Было трудно. Особенно в первый месяц [блокады], когда продуктов не хватало. Помню, мать по телефону говорила, что по телевизору показывают, что у нас мало товаров, и спрашивала, как мы, есть ли у нас что покушать. Я ей отвечал: «Не верь этим СМИ. В новостях все врут, не верь. У нас всего хватает», — успокаивал их. Но на самом деле примерно через месяц уже началась нехватка продуктов. Особенно [трудно стало] с отключением электричества и газа, так как появилась проблема с выпечкой хлеба. А еще, не было фруктов и овощей, детского питания, подгузников и лекарств. Но со временем некоторые продукты стали завозиться русскими, а Красный крест стал привозить лекарства и детское питание.

Наше поколение знакомо с блокадами и нехваткой продуктов.

Сохранённые записи данных
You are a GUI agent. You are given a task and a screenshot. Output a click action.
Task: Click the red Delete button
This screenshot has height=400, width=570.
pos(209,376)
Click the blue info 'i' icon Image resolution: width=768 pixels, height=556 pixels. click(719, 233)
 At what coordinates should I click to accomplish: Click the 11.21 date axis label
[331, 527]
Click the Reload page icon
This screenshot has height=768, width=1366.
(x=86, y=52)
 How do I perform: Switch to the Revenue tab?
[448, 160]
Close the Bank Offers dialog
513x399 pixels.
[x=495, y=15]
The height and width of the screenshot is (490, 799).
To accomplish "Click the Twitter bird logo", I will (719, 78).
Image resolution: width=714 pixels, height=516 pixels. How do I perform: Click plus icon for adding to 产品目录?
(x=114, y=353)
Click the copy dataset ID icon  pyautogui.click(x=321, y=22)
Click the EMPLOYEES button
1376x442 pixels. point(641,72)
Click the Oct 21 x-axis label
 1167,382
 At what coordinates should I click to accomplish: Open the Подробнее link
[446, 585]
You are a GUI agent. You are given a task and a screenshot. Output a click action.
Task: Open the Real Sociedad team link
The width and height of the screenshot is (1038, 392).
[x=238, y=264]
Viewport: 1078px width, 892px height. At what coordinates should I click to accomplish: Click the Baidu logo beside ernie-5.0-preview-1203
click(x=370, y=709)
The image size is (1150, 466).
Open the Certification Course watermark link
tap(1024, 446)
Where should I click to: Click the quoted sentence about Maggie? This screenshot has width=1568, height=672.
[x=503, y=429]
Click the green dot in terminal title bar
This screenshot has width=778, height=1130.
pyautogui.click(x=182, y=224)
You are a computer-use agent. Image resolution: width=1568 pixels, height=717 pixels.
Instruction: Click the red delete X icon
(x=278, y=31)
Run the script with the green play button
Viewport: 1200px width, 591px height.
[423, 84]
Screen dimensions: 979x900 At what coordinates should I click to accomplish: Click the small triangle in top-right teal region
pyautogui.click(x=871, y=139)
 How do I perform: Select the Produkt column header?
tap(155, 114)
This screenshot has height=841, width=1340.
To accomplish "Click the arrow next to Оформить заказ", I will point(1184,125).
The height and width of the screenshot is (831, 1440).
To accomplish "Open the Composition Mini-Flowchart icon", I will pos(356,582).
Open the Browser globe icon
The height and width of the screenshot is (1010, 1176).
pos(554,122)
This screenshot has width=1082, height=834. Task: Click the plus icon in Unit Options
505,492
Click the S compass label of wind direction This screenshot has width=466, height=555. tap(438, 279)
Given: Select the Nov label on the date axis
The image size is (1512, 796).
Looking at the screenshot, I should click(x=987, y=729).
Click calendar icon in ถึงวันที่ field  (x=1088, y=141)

__ЗАДАНИЯ__.
- a) Перечислите всё, чего, по словам отрывка о блокаде, не было, согласно предложению, начинающемуся со слов «А еще, не было».
- b) Перепишите из отрывка о блокаде слово в слово часть от «Было трудно. Особенно» до «с блокадами и нехваткой продуктов.».
- c) Продолжите отрывок о блокаде после его последнего предложения.

__ОТВЕТЫ__.
- a) Фрукты, овощи, детское питание, подгузники, лекарства.

- b)
Было трудно. Особенно в первый месяц [блокады], когда продуктов не хватало. Помню, мать по телефону говорила, что по телевизору показывают, что у нас мало товаров, и спрашивала, как мы, есть ли у нас что покушать. Я ей отвечал: «Не верь этим СМИ. В новостях все врут, не верь. У нас всего хватает», — успокаивал их. Но на самом деле примерно через месяц уже началась нехватка продуктов. Особенно [трудно стало] с отключением электричества и газа, так как появилась проблема с выпечкой хлеба. А еще, не было фруктов и овощей, детского питания, подгузников и лекарств. Но со временем некоторые продукты стали завозиться русскими, а Красный крест стал привозить лекарства и детское питание.

Наше поколение знакомо с блокадами и нехваткой продуктов.

- c)
Труднее переносить это все на психологическом уровне. Появляется ощущение, что ты как будто в тюрьме, тебя фактически закрыли от внешнего мира. И это самое тяжелое. Из-за блокады мы разлучены с семьей

, не можем поехать, скажем, в Ереван. Я каждый день по видеосвязи разговариваю с племянником, которому три года, и он каждый раз спрашивает: «Дядя, почему ты не приезжаешь?». Я говорю ему, что злые дяди закрыли дорогу — я не могу приехать. Но ему трудно объяснить всю ситуацию.

Что будет дальше, непонятно, но если учитывать риторику диктатора Азербайджана, то нужно быть готовым к войне. Я думаю, что когда чуть потеплеет, то можно ожидать маленькие стычки. [Впрочем,] большой войны не будет, потому что политическая обстановка не позволяет ему сейчас начать полномасштабную агрессию. По крайней мере, пока.

Для меня главное, что люди готовы удерживать Арцах. Хотя и маленький кусочек остался после войны [2020 года].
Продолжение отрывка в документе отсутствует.